(Saved entries)
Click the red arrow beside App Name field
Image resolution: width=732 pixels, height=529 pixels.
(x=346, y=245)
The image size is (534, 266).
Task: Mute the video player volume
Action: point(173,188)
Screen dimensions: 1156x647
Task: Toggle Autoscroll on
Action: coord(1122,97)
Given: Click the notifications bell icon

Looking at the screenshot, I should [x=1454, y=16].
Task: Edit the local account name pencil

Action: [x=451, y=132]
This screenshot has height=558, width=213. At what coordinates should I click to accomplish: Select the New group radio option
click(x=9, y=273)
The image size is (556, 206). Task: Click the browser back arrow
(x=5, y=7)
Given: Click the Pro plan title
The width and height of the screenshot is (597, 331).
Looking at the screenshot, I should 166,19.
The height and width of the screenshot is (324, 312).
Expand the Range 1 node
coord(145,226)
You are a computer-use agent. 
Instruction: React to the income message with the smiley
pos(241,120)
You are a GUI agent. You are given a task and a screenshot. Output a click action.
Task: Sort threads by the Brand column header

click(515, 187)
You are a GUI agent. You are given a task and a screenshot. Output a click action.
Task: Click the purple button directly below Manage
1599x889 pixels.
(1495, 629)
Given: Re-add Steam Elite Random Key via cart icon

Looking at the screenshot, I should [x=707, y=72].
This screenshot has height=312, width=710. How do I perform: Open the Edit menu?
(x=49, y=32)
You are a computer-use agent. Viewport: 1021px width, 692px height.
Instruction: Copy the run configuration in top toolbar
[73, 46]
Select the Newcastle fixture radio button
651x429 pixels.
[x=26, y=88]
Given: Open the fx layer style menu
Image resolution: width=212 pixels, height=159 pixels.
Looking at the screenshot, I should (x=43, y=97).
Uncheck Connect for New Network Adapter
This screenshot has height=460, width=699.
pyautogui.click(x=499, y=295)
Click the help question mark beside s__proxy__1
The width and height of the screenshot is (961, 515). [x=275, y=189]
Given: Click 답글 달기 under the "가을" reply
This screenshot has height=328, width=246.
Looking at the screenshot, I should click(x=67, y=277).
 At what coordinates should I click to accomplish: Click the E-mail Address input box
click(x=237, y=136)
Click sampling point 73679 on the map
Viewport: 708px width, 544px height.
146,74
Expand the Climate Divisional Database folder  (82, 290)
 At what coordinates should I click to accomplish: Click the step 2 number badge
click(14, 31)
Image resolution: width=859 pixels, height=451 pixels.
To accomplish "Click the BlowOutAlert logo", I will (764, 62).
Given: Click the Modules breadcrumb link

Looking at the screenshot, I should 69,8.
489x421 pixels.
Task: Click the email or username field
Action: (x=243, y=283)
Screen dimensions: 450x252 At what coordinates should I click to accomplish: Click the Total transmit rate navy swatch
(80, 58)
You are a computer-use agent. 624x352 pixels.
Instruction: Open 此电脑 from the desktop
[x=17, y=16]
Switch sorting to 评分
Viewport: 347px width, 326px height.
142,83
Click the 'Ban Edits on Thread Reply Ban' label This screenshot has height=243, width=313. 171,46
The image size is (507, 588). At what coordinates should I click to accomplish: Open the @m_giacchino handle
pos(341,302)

=== What to work on ===
What is needed is a full, exact copy of the records.

=== Answer space ===
Click the red arrow beside App Name field
Image resolution: width=732 pixels, height=529 pixels.
(x=346, y=245)
The image size is (534, 266).
Task: Mute the video player volume
Action: point(173,188)
Screen dimensions: 1156x647
Task: Toggle Autoscroll on
Action: coord(1122,97)
Given: Click the notifications bell icon

Looking at the screenshot, I should [x=1454, y=16].
Task: Edit the local account name pencil

Action: [x=451, y=132]
This screenshot has height=558, width=213. At what coordinates should I click to accomplish: Select the New group radio option
click(x=9, y=273)
The image size is (556, 206). Task: Click the browser back arrow
(x=5, y=7)
Given: Click the Pro plan title
The width and height of the screenshot is (597, 331).
Looking at the screenshot, I should 166,19.
The height and width of the screenshot is (324, 312).
Expand the Range 1 node
coord(145,226)
You are a computer-use agent. 
Instruction: React to the income message with the smiley
pos(241,120)
You are a GUI agent. You are given a task and a screenshot. Output a click action.
Task: Sort threads by the Brand column header

click(515, 187)
You are a GUI agent. You are given a task and a screenshot. Output a click action.
Task: Click the purple button directly below Manage
1599x889 pixels.
(1495, 629)
Given: Re-add Steam Elite Random Key via cart icon

Looking at the screenshot, I should [x=707, y=72].
This screenshot has height=312, width=710. How do I perform: Open the Edit menu?
(x=49, y=32)
You are a computer-use agent. Viewport: 1021px width, 692px height.
Instruction: Copy the run configuration in top toolbar
[73, 46]
Select the Newcastle fixture radio button
651x429 pixels.
[x=26, y=88]
Given: Open the fx layer style menu
Image resolution: width=212 pixels, height=159 pixels.
Looking at the screenshot, I should (x=43, y=97).
Uncheck Connect for New Network Adapter
This screenshot has height=460, width=699.
pyautogui.click(x=499, y=295)
Click the help question mark beside s__proxy__1
The width and height of the screenshot is (961, 515). [x=275, y=189]
Given: Click 답글 달기 under the "가을" reply
This screenshot has height=328, width=246.
Looking at the screenshot, I should click(x=67, y=277).
 At what coordinates should I click to accomplish: Click the E-mail Address input box
click(x=237, y=136)
Click sampling point 73679 on the map
Viewport: 708px width, 544px height.
146,74
Expand the Climate Divisional Database folder  (82, 290)
 At what coordinates should I click to accomplish: Click the step 2 number badge
click(14, 31)
Image resolution: width=859 pixels, height=451 pixels.
To accomplish "Click the BlowOutAlert logo", I will (764, 62).
Given: Click the Modules breadcrumb link

Looking at the screenshot, I should 69,8.
489x421 pixels.
Task: Click the email or username field
Action: (x=243, y=283)
Screen dimensions: 450x252 At what coordinates should I click to accomplish: Click the Total transmit rate navy swatch
(80, 58)
You are a computer-use agent. 624x352 pixels.
Instruction: Open 此电脑 from the desktop
[x=17, y=16]
Switch sorting to 评分
Viewport: 347px width, 326px height.
142,83
Click the 'Ban Edits on Thread Reply Ban' label This screenshot has height=243, width=313. 171,46
The image size is (507, 588). At what coordinates should I click to accomplish: Open the @m_giacchino handle
pos(341,302)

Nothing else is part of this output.